Theater reviews of newspapers are one of very valuable sources for me to fish for novel and intriguing expressions to foreign English learner like me.
Recently, I found two words quite strange to me in New York Times review of the new Broadway musical, "Catch Me if You Can," titled "Scamming as Fast as He Can." One is hot diggity, the other is corkscrew twists. Then I have the following two questions:
- I found the definition of hot diggity as an interjection expressing extra excitement or anticipation, and it came from the title of an American popular song written by Al Hoffman and Dick Manning in Wikipedia and Urban Dictionary.

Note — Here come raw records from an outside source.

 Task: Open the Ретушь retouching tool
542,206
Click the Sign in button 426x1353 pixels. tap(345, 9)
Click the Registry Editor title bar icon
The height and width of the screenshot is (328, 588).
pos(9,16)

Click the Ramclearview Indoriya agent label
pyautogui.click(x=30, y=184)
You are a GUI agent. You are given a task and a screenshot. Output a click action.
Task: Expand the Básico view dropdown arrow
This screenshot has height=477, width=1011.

How popular hot diggity is in day-to-day usage? What does it mean here? Is it something like "Oh my goodness!"? I suspect I can find this word in English language text book in school. Can I use it in formal conversation or in writing as quoted in the following text?

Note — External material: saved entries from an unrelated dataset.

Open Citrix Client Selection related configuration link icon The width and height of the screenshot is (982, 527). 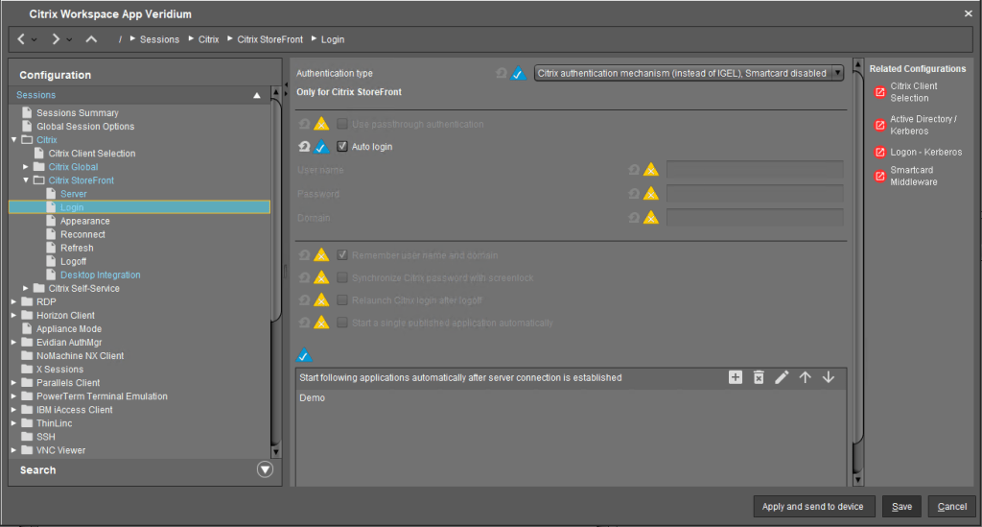click(x=880, y=92)
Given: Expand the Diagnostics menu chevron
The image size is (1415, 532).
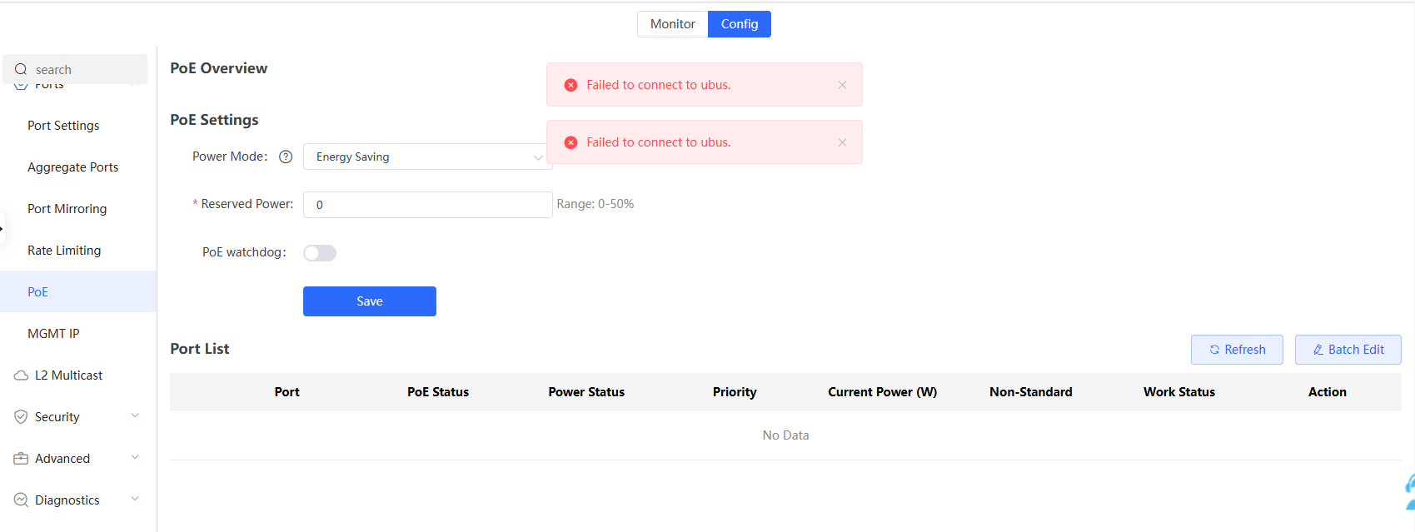Looking at the screenshot, I should (135, 500).

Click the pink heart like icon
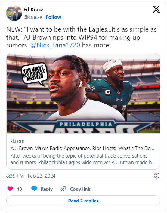click(10, 189)
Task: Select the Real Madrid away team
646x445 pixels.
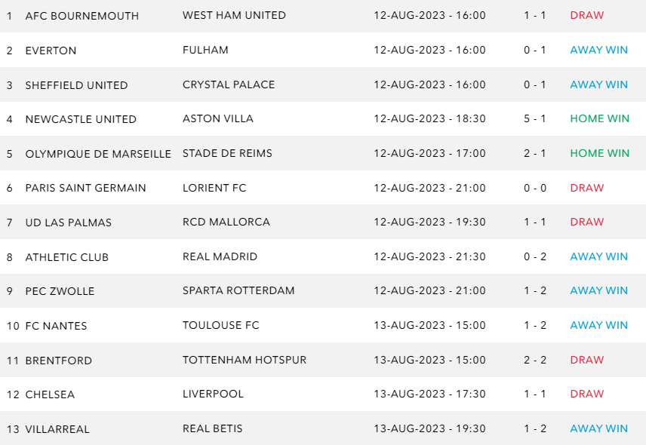Action: (220, 256)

It is about scamming. Its central relationship is between two adversarial but bromantically bonded men. And, hot diggity, it is set in the booze-guzzling, chain-smoking, babe-chasing 1960s, an era that with the success of “Mad Men” on television has become Broadway’s decade du jour.
- I don’t understand the meaning of corkscrew twists in the following line of the same article. Can you explain me what it means?
Though the real-life story that inspired this show is full of elaborate deceptions and corkscrew twists, you will never at any point be confused by its theatrical incarnation.